Ibuprofen use has been associated with necrotizing fasciitis in children following varicella virus infection. In a retrospective, case-controlled study, children who had received ibuprofen prior to hospitalization were more likely to have complicated infections that included renal sufficiency, streptococcal toxic shock syndrome, higher temperatures and longer duration of symptoms than the control group. Although this study did not prove a causal relationship, prescribers should be aware of a potential increase risk for necrotizing fasciitis when ibuprofen is given during primary varicella infections.
Ibuprofen is considered to be generally compatible with breast-feeding. In studies using a 1 mcg/ml assay, ibuprofen was not detected in the milk of lactating mothers.

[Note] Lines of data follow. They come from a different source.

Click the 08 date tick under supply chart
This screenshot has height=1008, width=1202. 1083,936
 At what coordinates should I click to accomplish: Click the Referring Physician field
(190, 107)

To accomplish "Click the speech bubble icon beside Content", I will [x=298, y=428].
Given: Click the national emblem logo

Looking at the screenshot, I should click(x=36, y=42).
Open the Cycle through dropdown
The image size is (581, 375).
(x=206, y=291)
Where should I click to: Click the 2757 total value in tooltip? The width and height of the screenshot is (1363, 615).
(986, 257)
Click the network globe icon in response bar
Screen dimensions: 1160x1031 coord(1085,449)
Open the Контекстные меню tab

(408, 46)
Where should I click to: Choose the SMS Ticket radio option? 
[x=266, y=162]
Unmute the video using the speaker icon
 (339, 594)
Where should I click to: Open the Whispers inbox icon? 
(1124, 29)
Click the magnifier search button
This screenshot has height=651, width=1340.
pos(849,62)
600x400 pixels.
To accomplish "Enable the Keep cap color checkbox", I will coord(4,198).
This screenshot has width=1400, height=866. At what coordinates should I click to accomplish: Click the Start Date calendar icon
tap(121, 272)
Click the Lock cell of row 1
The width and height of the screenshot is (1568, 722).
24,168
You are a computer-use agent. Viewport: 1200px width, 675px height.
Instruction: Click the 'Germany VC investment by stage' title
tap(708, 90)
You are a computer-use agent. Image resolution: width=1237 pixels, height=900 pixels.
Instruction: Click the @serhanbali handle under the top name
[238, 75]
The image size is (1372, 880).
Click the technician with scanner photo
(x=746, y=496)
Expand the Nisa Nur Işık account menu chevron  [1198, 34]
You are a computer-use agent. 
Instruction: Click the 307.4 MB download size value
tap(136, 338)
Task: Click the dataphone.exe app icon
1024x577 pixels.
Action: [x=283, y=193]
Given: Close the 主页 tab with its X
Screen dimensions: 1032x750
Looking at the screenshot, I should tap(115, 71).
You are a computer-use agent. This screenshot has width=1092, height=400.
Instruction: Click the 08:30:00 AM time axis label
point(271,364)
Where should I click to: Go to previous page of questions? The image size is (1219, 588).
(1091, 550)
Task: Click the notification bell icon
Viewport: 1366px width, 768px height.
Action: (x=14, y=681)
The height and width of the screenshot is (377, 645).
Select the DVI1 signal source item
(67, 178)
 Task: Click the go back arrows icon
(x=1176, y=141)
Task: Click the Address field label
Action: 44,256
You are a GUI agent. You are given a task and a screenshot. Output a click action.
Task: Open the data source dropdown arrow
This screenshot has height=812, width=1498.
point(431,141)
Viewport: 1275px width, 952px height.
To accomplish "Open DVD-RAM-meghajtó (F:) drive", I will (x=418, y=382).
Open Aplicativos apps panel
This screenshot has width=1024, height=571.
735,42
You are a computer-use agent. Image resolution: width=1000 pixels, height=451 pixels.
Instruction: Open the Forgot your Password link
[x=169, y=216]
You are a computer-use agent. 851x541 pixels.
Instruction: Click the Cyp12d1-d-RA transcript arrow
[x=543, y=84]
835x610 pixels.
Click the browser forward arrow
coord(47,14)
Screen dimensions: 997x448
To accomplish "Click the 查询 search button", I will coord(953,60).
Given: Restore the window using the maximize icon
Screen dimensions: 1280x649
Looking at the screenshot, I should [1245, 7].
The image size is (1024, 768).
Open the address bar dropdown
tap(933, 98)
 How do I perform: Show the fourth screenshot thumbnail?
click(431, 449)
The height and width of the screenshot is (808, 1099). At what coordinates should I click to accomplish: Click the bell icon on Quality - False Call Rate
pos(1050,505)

Ibuprofen is contraindicated for the treatment of peri-operative pain in the setting of coronary artery bypass graft surgery (CABG). An increased incidence of myocardial infarction and stroke was found through analysis of data regarding the use of a COX-2 selective NSAID for the treatment of pain in the first 10 - 14 days after CABG surgery. This warning is not currently applicable to non-prescription strength products (e.g., Advil®); however the precaution has been added voluntarily by some manufacturers.
[ Last revised: 2/24/2006 9:14:00 PM ]
References
. Zerr DM, Alexander ER, Duchin JS, et al. A case-control study of necrotizing fasciitis during primary varicella. Pediatrics 1999;103:783 - 90.
. Frishman WH. Effects of nonsteroidal anti-inflammatory drug therapy on blood pressure and peripheral edema. Am J Cardiol 2002;89(suppl):18D - 25D.
. Alano MA, Ngougmna E, Ostrea EM, et al. Analysis of nonsteroidal antiinflammatory drugs in meconium and its relation to persistent pulmonary hypertension of the newborn. Pediatrics 2001;107:519 - 23.
. Debley JS, Carter ER, Gibson RL, et al. The prevalence of ibuprofen-sensitive asthma in children: a randomized controlled bronchoprovocation challenge study. J Pediatr 2005;147:233 - 38.